Suelo salir todos los días tal y como soy. Saco mis cartas y extraigo de ellas la parte que llevo agazapada para evitar que la lluvia me divida a la mitad. Y si el descubrimiento viene de parte un ex pasante del Listín Diario, mi alegría es mayor.

Hace unas semanas Jhonatan Liriano me saludó como siempre lo hace cuando me ve. Recuerdo el día que dejó sobre mi escritorio su libro “La marcha verde” con una dedicatoria que me obliga a recordar aquel año que pasamos juntos, recorriendo barrios, pueblos y sitios de interés. Y también recuerdo cuando abusó mi confianza al incluir temas políticos en su columna “Paquito”, en la sección Ventana y que, por tratarse de él, yo reproducía con la mirada en otra parte.

Jhonatan es mi amigo a pesar de que se ha apartado de su indiscutible talento como periodista para dedicarse a la política, actividad que le apasiona.

Sabe que para sobrevivir en el mundo de la prensa no alcanza un solo sueldo, por alto que sea para un profesional probo que solo aspira a escribir en voz alta. Él tiene hijos, esposa y hogar que mantener y sueños personales como todo ser humano. Traigo esta historia porque su partida del Listín no fue muy pacífica que digamos, aunque hoy, como hijo bueno, vuelve a su casa a saludar a sus amigos de ayer. Pero en aquella ocasión, salió a relucir esa sangre que corre por sus venas con entusiasmo incontenible. Jonathan dañó una computadora, irritado por una noticia que cuestionaba a ejecutivos de este periódico. Y después de su acción, salió por la puerta con su bulto y se apartó del periodismo para insertarse en la denuncia social.

Lo que Jhonatan no sabía entonces era que un servidor también dañó un equipo en la redacción del vespertino La Nación cuando alguien lo colocó sobre mi espacio laboral por su naturaleza inservible. Hasta el administrador de aquel periódico me llamó a su oficina para echarme un boche por dañar aquel medio básico de la empresa colocado provisionalmente en un sitio indebido. Mi discurso fue breve, pero dejé a un lado lo irritable, y le dije: “Mi dignidad vale más que un aparato”.

En mis años de estudiante, el trabajo agrícola permanente era condición de lealtad a la Revolución Cubana. Por eso cumplía de principio a fin mi estadía de varios meses en campamentos montunos, dormitando en hamacas lavando ropa sucia y alimentándome con víveres hervidos y carne rusa enlatada. En esos campamentos relucía la peculiar figura de otro estudiante, de mayor edad, que simulaba bastante bien el prototipo de “hombre nuevo” requerido para ascender en aquel entramado social impuesto por el gobierno.
*****
- _OBJETIVO A_: Reescribe los registros desde la línea que contiene "Image resolution: width=447, height=1265." hasta la que contiene "Гьалмагъзабазе бугеб виджет", cambiando "Locate" por "Find" y sin tocar nada más.

- _DATOS DEL EJERCICIO_:
*****
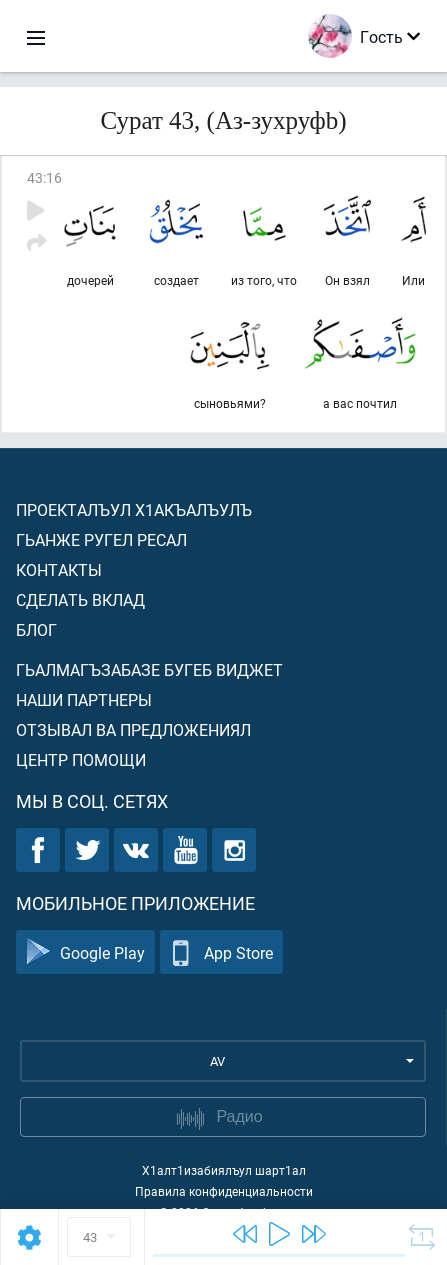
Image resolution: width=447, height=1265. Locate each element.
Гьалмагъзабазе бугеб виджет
*****
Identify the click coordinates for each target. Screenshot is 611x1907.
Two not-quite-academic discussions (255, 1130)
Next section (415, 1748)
*****
- _OBJETIVO B_: De acuerdo con el texto, ¿por qué quien escribe cumplía de principio a fin sus estadías en los campamentos agrícolas? Responde en una a tres oraciones.

- _RESPUESTA CORRECTA A_:
Image resolution: width=447, height=1265. Find each element.
Гьалмагъзабазе бугеб виджет

- _RESPUESTA CORRECTA B_: Porque en sus años de estudiante el trabajo agrícola permanente era condición de lealtad a la Revolución Cubana. Por eso completaba sus estadías de varios meses en esos campamentos.